Doc Rivers began utilizing Bradley in different ways that allowed him to contribute without being relied on as a jumpshooter. Back-door cuts became his best friend, and the two have been inseparable ever since. According to MySynergySpots.com, 18 percent of offensive plays involving Bradley have come off of cuts to the basket. On those plays, Bradley is shooting 37 of 52, or a fantastic 71.2 percent.
That's not the only area where Bradley has been able to contribute on offense. The confidence instilled in him by his teammates, coaches and the fact that he has been trusted with valuable minutes has done wonders for the rest of his offense game. He is shooting a much better 43.1 percent during spot-up opportunities and 66.7 percent in transition. Simply put, Bradley has found ways to make an impact.
It's well documented that offense isn't Bradley's forte. Sure, he is an athletic freak and brings a lot to the table in that department, but that athleticism also provides him with a unique gift on the other side of the ball. That gift is stifling on-ball defense.
Bradley is destroying his match-up's spot-up opportunities. Opponents are shooting a measly 26.8 percent against Bradley on 19 of 71 shooting. Those are fantastic numbers from a guy who was inserted into the lineup to play against players who generally outweigh him, are taller than him and are more well known than him.
Avery's presence in the Celtics starting lineup has helped it attain astounding defensive numbers. According to MySynergySports.com, the Celtics boast the league's best overall defense, post-up defense, spot-up defense, pick and roll defense and hand off defense. Boston's defensive dominance also has the team ranked fifth overall in defense during isolation plays.
During the Celtics 18-7 stretch since the All-Star break they have overtaken the Sixers as the league's best team in terms of defensive efficiency. The Celtics are posting a defensive efficiency of 95.3 while the league average is 101.7. Those are just insane numbers. Add those numbers to the preconceived notion coming into 2012 that the Celtics were just "too old" and you get a performance that not many people thought was possible. And Bradley is one of the primary contributors to those numbers. The 6-foot-2, 180 pound guard has developed into a player whose impact on both offense and defense has become invaluable.
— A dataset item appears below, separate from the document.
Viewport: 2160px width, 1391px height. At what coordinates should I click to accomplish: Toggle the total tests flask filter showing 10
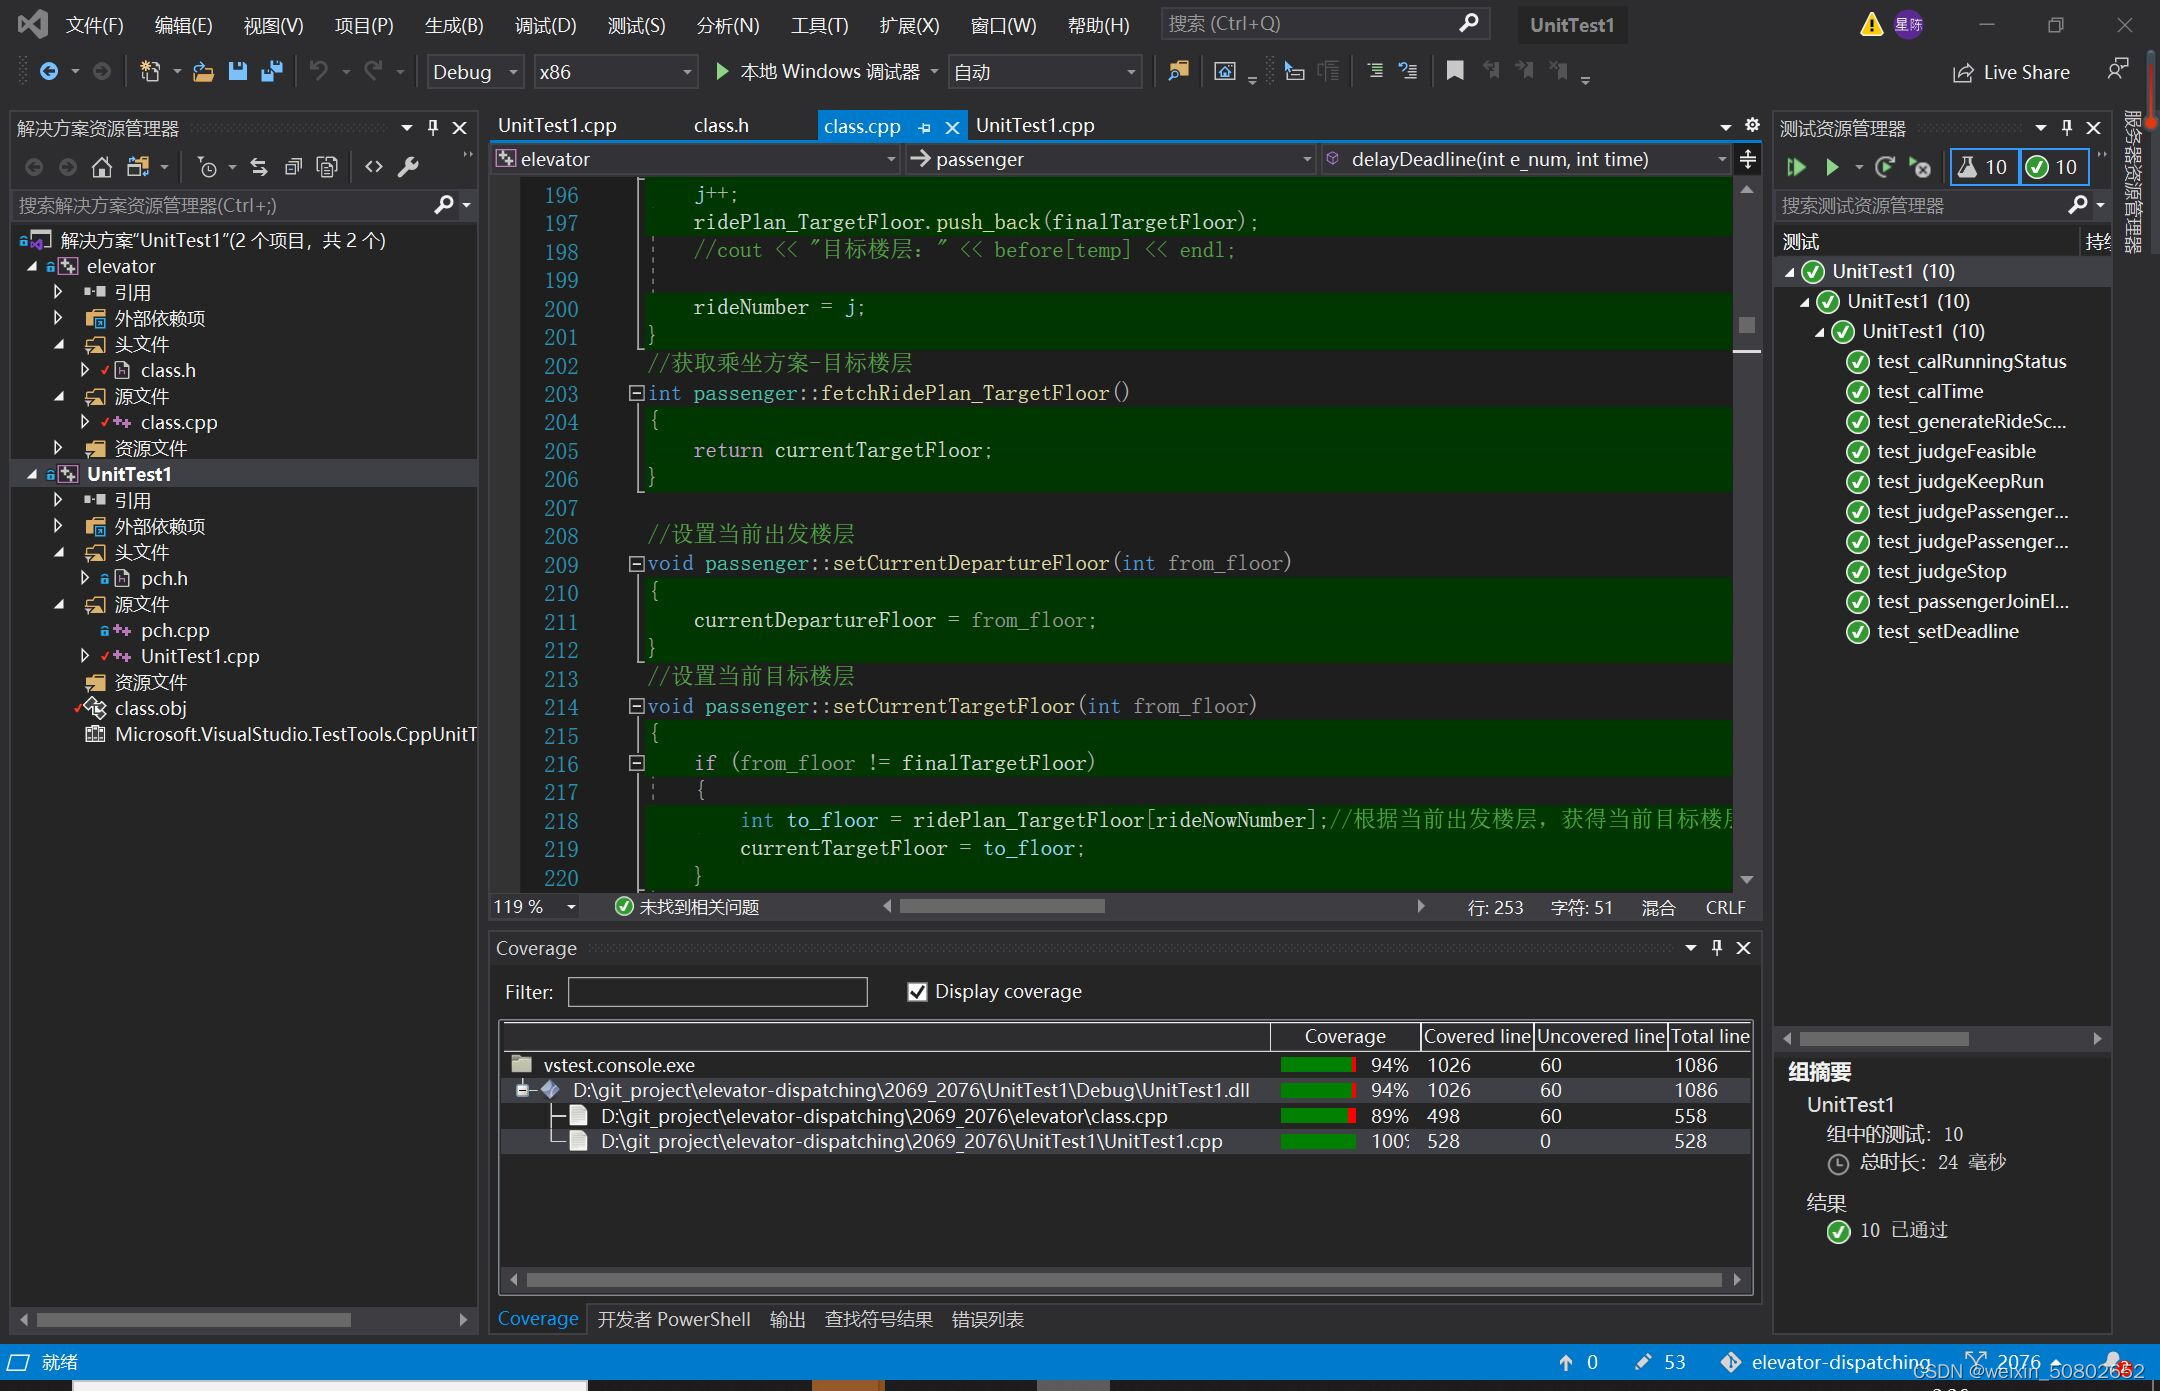[x=1984, y=167]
If the Celtics are to continue their impressive run and compete deep into the playoffs, it will be a necessity for Bradley to continue learning, growing and playing as well as he has this season. Growing pains are inevitable, but Bradley has given no reason to believe he won't be able to continue playing well. He's a regular contributor in the NBA, now, and he doesn't seem to have any plans on changing that anytime soon.